Caprice and Rondo - Dorothy Dunnett [319]
ON THE FIRST SATURDAY of the New Year, Charles of Burgundy broke his camp before Nancy and, leaving a holding force to maintain the siege, personally led the residue of his troops to a position just south of Nancy. Before and behind the chosen site were small streams. To the left was a river, the Meurthe. To the right was the forest of Saurupt. The army was then split into three, with the Duke’s corps of three thousand in the centre, and those of Galeotto and Lalaing on his left and right. The artillery stood before them all, on the edge of the deep little brook of the Jarville, and facing the way to the pilgrimage town of St Nicholas-de-Port, René’s base.
The mercenary company of the Count of Campobasso was not there. That same fourth of January, having been turned down by France, Campobasso cast off his cross of St Andrew and deposited his two sons and three hundred cavalry into the opposite camp of Duke René, where he assumed the double white cross of Lorraine.
Above René’s encampment that night, a beacon of assembly glimmered pink in the flake-spattered darkness, and candied his white-humped pavilions.

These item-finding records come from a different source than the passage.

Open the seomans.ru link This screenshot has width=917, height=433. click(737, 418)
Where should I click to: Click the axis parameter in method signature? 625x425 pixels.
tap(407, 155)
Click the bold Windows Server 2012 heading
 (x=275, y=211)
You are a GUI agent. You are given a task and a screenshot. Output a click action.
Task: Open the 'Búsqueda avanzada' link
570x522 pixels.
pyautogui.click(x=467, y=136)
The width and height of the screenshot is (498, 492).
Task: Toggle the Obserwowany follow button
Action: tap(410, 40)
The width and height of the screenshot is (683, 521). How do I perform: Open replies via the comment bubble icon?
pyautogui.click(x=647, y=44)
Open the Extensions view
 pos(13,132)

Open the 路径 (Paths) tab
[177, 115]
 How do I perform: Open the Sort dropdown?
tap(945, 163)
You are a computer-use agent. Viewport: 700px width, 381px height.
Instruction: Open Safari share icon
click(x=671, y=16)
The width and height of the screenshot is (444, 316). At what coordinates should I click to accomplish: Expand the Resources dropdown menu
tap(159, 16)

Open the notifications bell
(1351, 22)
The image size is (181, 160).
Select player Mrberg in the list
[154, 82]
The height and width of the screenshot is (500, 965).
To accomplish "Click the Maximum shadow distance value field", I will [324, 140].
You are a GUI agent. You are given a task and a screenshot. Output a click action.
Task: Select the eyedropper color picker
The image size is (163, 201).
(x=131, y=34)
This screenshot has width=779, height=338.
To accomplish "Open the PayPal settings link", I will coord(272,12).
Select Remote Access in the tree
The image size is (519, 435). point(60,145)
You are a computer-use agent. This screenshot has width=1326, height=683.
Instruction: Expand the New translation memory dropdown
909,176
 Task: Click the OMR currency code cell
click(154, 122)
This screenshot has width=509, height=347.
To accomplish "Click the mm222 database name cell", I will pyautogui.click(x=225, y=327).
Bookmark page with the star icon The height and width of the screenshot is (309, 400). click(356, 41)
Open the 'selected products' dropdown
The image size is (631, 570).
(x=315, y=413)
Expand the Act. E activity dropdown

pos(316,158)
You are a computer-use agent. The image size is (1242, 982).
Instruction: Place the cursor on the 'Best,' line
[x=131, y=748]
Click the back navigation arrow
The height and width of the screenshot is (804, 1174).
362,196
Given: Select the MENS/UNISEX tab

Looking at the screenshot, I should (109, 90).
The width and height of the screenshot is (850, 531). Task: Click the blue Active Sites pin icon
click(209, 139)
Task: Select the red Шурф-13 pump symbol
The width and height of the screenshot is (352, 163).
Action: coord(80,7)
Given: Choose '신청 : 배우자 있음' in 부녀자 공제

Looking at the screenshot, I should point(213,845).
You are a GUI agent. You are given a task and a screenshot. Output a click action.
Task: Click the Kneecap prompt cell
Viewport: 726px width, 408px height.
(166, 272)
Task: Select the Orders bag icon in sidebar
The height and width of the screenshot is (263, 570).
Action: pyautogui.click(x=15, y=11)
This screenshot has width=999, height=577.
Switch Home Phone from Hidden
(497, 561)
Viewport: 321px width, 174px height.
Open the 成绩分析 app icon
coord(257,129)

In the Burgundian camp, edged by snow-burdened forest and treacherous swamps, the Duke of Burgundy repeated what he had already said of the Count. He had heard the news. In the right time and place, he would deal with it.
‘Well?’ said Astorre. The ill-chosen site, the inflexible disposition of the artillery, the lack of good scouts had been a subject of recrimination since dawn, and no one had been able to prevail upon the Duke to amend any of it. Those in the central block, such as themselves, were understandably jumpy.
‘Well?’ Nicholas said. ‘He probably will deal with it, once he’s sent for an astrologer. Meanwhile, we know what the chances are. We do what we can. There isn’t much option: the bastard has left us nowhere to run to.’
‘We’ve got Metz to run to,’ said Thomas. ‘Except that we can’t cross them damned little tributaries. And Nancy’s in the way.’
‘We noticed that,’ Julius said. With danger, he had come to life for the first time since Ghent. ‘Of course, they’d do it better in Poland …’
Groans.
‘Or Russia,’ Nicholas offered. ‘Remember, Julius? You trap and saddle a bear, and it carries you right through the swamps, and catches and cooks your fish for you in the evenings.’
‘Those were the white bears,’ Julius said. ‘The black ones did your washing as well.’
‘And as for the pink ones …’ began Robin, carried away. But Nicholas, keeping the grin on his face, had ceased to listen. Bears. Besse, in Iceland. To do something without leave was to do something with permission of Besse. In Russia, the Besy were evil spirits. Until he went to Russia, he had not known how close to Iceland it was.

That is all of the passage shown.